Yu is facing felony charges of grand theft by embezzlement and conspiracy to commit a crime. The Los Angeles District Attorney’s Office said Yu, and Konnech, violated the company’s contract with Los Angeles County by illegally giving contractors in China access to data that was supposed to be stored only in the United States. Yu has filed a motion to dismiss the charges, arguing that even if the charges are true, they aren’t criminal. Los Angeles prosecutors have acknowledged receiving an early tip from Phillips.
“I can’t reveal his name,” Engelbrecht told Votebeat in the gallery Monday before the hearing began, acknowledging that would mean time in jail.
Again on Monday, Wynne said that True the Vote never had access to the data in question in the case. “The information was too large — the number of terabytes — for him to physically have taken possession,” he said. “He did not and does not have access.”
“I don’t know that,” Hoyt responded. “And neither do you.”
Wynne entered more than two dozen pages of evidence onto the record late Friday night, including dozens of text messages between Engelbrecht and individuals True the Vote has claimed are FBI agents. They also included two affidavits from Phillips and Engelbrecht, and details of Yu’s arrest in Los Angeles.
Hoyt, a Ronald Reagan nominee, was unmoved by the submission, calling it irrelevant given its failure to identify the man at the center of Thursday’s hearing.
Their irrelevance did not matter to True the Vote’s followers, who offered screenshots of the text messages on social media as proof of Engelbrecht and Phillips’ poor treatment at the hands of federal officers. “This is what tyranny looks like,” one said, in a post shared by Phillips. Another said that if the judge sent the pair to jail, “I swear before God we are going to raise up such a cry to Heaven that the entire nation will hear it.”
In its own posts this weekend, True the Vote told supporters they expected to be jailed. “Hi friends. Writing on the eve of what appears to be jail time,” the group’s account posted on Truth Social on Sunday night. “Still praying it doesn’t happen. But if it does, be assured we won’t be gone forever.”
While Wynne told the court he’d placed calls to various offices at the FBI, there was no indication the agency had responded. Three weeks ago, said Dean Pamphilis, an attorney representing Konnech in the case, the agency made clear they had no confidentiality interest in the case. True the Vote has so far presented no evidence that is false.
“We need to know his name,” Pamphilis said. “We haven’t heard any testimony that his confidentiality status has anything to do with this case. It’s a complete red herring they’ve manufactured to keep us from the truth.”

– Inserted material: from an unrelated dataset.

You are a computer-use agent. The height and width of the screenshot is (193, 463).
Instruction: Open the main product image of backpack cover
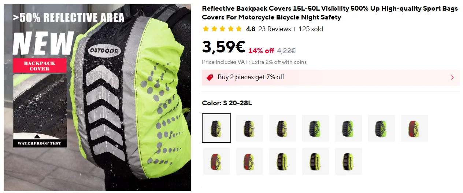point(97,98)
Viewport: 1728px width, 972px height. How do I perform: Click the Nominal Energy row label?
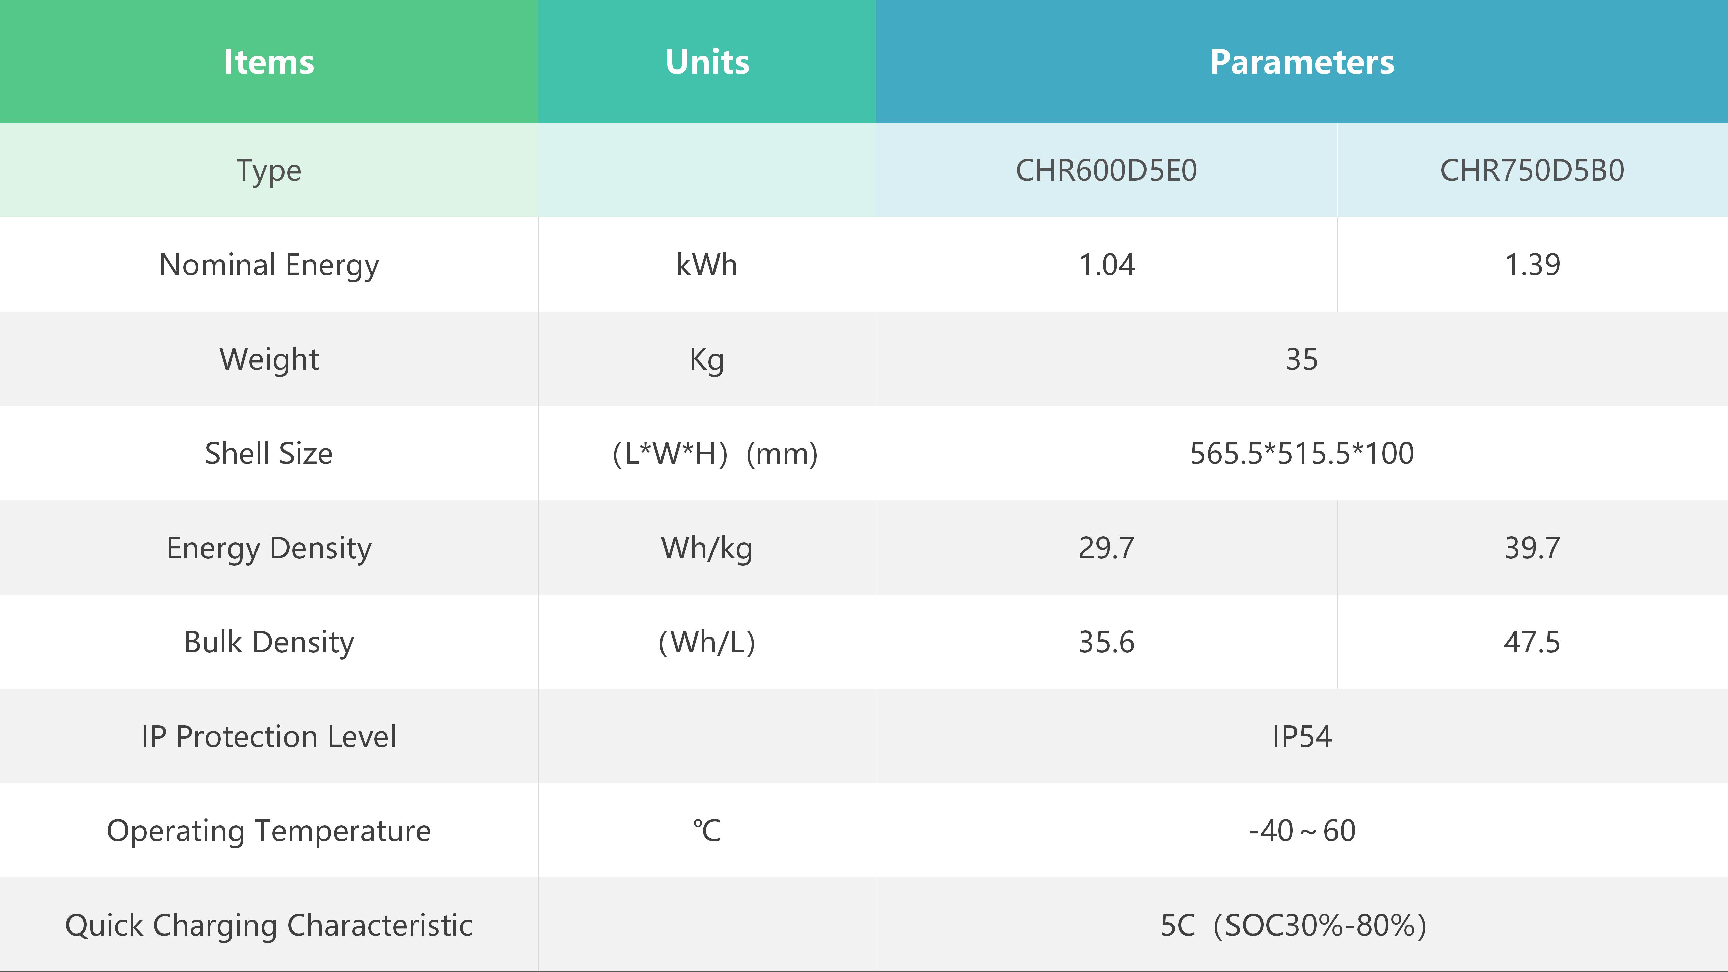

Pamphilis said it is clear from True the Vote’s refusal to name him that this man is “more important” than Mike Hasson, given they were more willing to openly identify Mike Hasson by name.

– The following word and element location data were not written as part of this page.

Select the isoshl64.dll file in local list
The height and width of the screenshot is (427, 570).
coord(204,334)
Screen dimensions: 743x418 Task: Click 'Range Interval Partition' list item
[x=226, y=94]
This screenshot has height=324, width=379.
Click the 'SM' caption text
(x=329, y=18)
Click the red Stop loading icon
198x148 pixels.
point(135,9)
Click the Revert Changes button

On Friday, Wynne moved to seal a photo of a person Konnech’s attorney believed to be Mike Hasson. Pamphilis and Nathan Richardson, the second Konnech attorney, showed both Phillips and Engelbrecht the photo on the stand on Thursday, though both claimed not to be able to identify the man in the photo.
Wynne said he’d made the motion out of “an abundance of caution” because he worried about the privacy of the individual, whomever he may be.

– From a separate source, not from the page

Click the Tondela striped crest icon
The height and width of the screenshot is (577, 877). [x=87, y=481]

“How do we know he’s anybody?” Judge Hoyt said.
“Well, my contention is that he is somebody,” said Wynne.
Hoyt denied the request.
At the end of the hearing, which lasted fewer than 20 minutes, Hoyt ordered two marshals to take Engelbrecht and Phillips into custody. The men, who’d been sitting in the gallery joking familiarly with the court’s bailiffs, stepped through the swinging doors and escorted the pair to a holding cell.
Two hours into their stay in jail, True the Vote posted a call for donations on Truth Social.
“And ye shall know the truth, and the truth shall make you free. John 8:32,” the organization posted. “To join us in cause, please donate here.”